Restaurants left to pick up £772m bill for food waste
The UK's foodservice industry is throwing £722m worth of food away every year due to catering waste and diners not finishing their meals, according to a Unilever study.
Around 400,000 tonnes of food waste is thrown away every year when we eat out. This equates to 65% in the kitchen, when chefs are preparing food, and 30% from consumers leaving food on their plate.
The research undertaken by Unilever Food Solutions rated 29 towns and cities and found that Belfast diners are the most wasteful when it comes to eating out, followed by Brighton & Hove, Cardiff, Chelmsford, Norwich and Wolverhampton.
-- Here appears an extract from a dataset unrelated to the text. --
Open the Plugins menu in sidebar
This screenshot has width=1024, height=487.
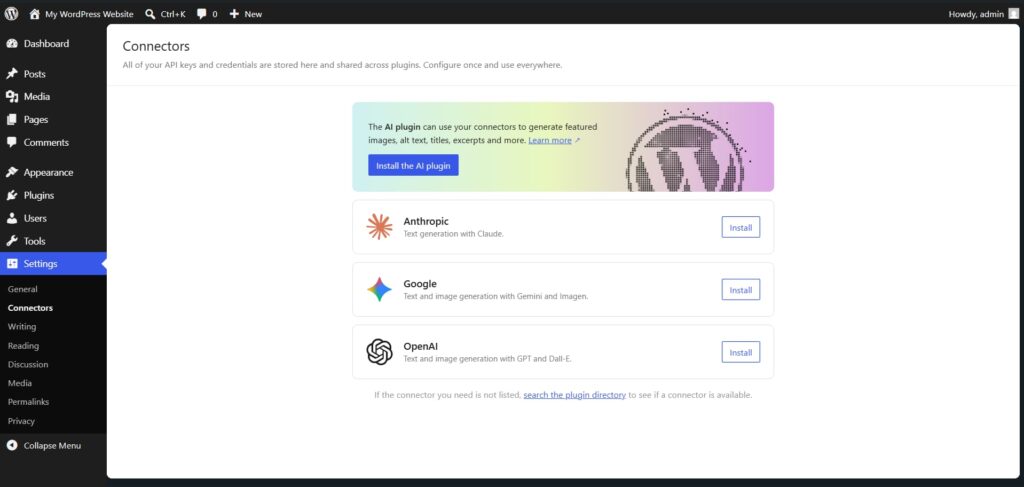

When it comes to clearing their plates, people who live in Worcester are the most conscientious and tend eat everything in front of them. The study also found that women are more concerned about wasting food when eating out than men.
This might be due to the fact that men are more unlikely to leave anything on their plate, with over half surveyed saying they always ate everything served up in front of them.
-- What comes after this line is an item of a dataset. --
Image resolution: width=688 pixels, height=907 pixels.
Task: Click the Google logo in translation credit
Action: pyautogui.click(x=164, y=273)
However, men are more particular about what they eat - 12% of men cited bad food as a reason for leaving something compared to only 8% of women. Age is also an important factor, with the older generation more likely to clear their plate.
The research forms part of Unilever's 'United Against Waste' campaign, which is calling for the food industry to join forces and work with chefs, restaurants and consumers to reduce avoidable food waste.
Unilever Food Solutions' managing director, Tracey Rogers, said: "The industry has got a huge role to play and we must work together to achieve concrete results.
"Some caterers are already reducing avoidable food waste effectively and we have also launched a toolkit for reducing food waste, Wise up on Waste, which will help caterers to make their businesses more efficient."